*Document text*.
And yeah, I was fuckin obsessed with it. I remember going to sleep just thinking about it constantly, you know.

MF: I really want to talk to you DX about the pre-internet world of underground music. Like I interviewed Stephen O'Malley about it. And he describes it like if it became this kind of strange, mythical world that like, you had to write to people across the world, and they would write back and you never fully knew anything. It was kind of like this construct, like this fantasy world that everyone was a part of, because they never saw each other, they just wrote to each other and sent it toyou.

DX: That's actually how me and Spider first became mates was, I found a zine that he did at a shop in Sydney. And I got at home and I was just like, I didn't know what your inspirations or motivations were. But it was my first exposure to like, kind of the evil side of crust. You know, this kind of that scary side of like punk and I wrote you a letter.

S: Yeah.

DX: And we started corresponding like back and forth. So whenever I saw Spider it shows like we'd start talking and we were coming from like, different areas of punk. Definitely. I was definitely from the more kind of the sober, disciplined hardcore mentality. And, but we went to the same shows because that's what punk was in Sydney, like you'd you'd always just go watch bands that you'd have like, like, street punk bands, playing with like, chaos punk bands, playing with straightedge bands, it was the way that it worked. And we were attracted to definitely mutually attracted to kind of mixing with as many different people as possible. And we were having like a kind of discussion that I couldn't have elsewhere, like with other punks. So that was definitely an illustrative example of what you're talking about. We, we, we've been mates ever since.

But Spider was also one of the first people that introduced me to GISM and it wasn't even directly it was just through his fascination. Like and I just that, that, that that kind of myth building that you were doing was really like effective. You know, you're you're one of the early champions of this band, and I heard I heard it so out of nowhere, and it terrified me.

S: Oh, yeah, it's fucking scary. Yeah, like, there's even rumors of Sakevi trying to shoot down a plane. Like there's always these stories that get snowballed. And who knows. He might have just had a slingshot. He was shooting a bird but like, you know, all these folklore sort of stories…

MF: that's the beauty of that time is that there was like, all this mystique and like storytelling and rumor and whispers, but now you don't have that because everyone's just got an Instagram profile and you could just message them or sit watch them like having coffee, or like drinking a beer or you know, like living their normal daily lives. Whereas in back then you could, these artists really constructed this mythology.

*Supplied information*.
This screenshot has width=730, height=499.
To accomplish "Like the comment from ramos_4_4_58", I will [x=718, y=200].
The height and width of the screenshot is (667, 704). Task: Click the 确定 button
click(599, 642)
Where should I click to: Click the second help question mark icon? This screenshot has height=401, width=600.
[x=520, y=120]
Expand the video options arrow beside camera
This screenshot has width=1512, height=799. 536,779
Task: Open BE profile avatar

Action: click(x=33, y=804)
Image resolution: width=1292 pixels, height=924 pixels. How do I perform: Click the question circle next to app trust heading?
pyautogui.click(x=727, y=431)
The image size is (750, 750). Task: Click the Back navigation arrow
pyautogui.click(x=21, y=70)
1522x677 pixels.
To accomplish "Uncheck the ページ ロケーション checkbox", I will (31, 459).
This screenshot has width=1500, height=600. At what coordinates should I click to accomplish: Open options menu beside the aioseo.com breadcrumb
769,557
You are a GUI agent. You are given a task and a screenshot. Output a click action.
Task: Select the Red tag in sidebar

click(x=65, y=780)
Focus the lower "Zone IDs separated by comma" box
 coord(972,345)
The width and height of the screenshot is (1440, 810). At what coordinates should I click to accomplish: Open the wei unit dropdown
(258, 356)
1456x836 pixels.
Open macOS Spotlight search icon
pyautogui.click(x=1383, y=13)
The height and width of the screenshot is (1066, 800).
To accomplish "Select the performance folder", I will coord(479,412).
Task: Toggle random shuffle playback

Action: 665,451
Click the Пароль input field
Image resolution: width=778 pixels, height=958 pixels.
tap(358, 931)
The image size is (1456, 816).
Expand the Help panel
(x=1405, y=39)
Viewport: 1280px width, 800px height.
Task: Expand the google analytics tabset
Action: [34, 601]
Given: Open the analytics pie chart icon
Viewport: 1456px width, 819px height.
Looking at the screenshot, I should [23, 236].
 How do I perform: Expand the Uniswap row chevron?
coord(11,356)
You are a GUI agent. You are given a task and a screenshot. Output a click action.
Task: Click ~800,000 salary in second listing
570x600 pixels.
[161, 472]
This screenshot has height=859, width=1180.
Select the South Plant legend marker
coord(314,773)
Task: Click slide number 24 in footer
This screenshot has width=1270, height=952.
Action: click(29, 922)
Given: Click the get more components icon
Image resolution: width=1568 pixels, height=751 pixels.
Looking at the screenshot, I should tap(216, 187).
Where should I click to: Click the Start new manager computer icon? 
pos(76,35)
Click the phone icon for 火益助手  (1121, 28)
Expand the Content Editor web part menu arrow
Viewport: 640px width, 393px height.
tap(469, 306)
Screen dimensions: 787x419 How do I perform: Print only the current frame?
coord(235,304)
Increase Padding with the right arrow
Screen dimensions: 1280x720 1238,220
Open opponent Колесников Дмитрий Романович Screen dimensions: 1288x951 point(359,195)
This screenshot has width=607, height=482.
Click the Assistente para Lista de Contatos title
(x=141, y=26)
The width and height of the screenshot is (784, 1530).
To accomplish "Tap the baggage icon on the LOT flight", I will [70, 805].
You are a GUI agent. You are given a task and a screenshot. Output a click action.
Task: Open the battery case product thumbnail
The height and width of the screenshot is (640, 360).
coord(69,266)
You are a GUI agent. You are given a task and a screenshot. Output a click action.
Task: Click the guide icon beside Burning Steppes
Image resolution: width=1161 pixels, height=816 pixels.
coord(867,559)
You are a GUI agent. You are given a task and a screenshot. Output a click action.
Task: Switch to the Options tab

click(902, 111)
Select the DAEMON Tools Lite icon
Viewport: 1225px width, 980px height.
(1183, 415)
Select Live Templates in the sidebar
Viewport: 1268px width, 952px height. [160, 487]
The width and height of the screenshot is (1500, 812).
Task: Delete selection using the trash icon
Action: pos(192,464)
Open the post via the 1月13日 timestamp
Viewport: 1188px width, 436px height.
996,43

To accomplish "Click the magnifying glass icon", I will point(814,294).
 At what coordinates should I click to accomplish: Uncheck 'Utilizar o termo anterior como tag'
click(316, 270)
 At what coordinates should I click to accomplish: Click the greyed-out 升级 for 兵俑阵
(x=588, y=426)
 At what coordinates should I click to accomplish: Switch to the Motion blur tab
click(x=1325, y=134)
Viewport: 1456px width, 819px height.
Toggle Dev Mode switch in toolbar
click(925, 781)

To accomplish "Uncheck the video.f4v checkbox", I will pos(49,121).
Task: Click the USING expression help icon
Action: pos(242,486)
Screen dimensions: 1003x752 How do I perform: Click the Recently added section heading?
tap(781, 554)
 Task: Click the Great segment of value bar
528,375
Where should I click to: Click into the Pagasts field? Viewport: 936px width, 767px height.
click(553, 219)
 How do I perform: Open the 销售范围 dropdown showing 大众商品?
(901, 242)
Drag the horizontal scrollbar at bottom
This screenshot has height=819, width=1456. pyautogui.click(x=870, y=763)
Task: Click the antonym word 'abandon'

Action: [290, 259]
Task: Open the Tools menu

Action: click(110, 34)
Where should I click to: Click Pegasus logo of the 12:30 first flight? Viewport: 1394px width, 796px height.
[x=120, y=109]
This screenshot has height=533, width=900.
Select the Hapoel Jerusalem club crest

*Aim*.
In the interview, where did DX find the zine Spider made?

*Result of this exercise*.
At a shop in Sydney.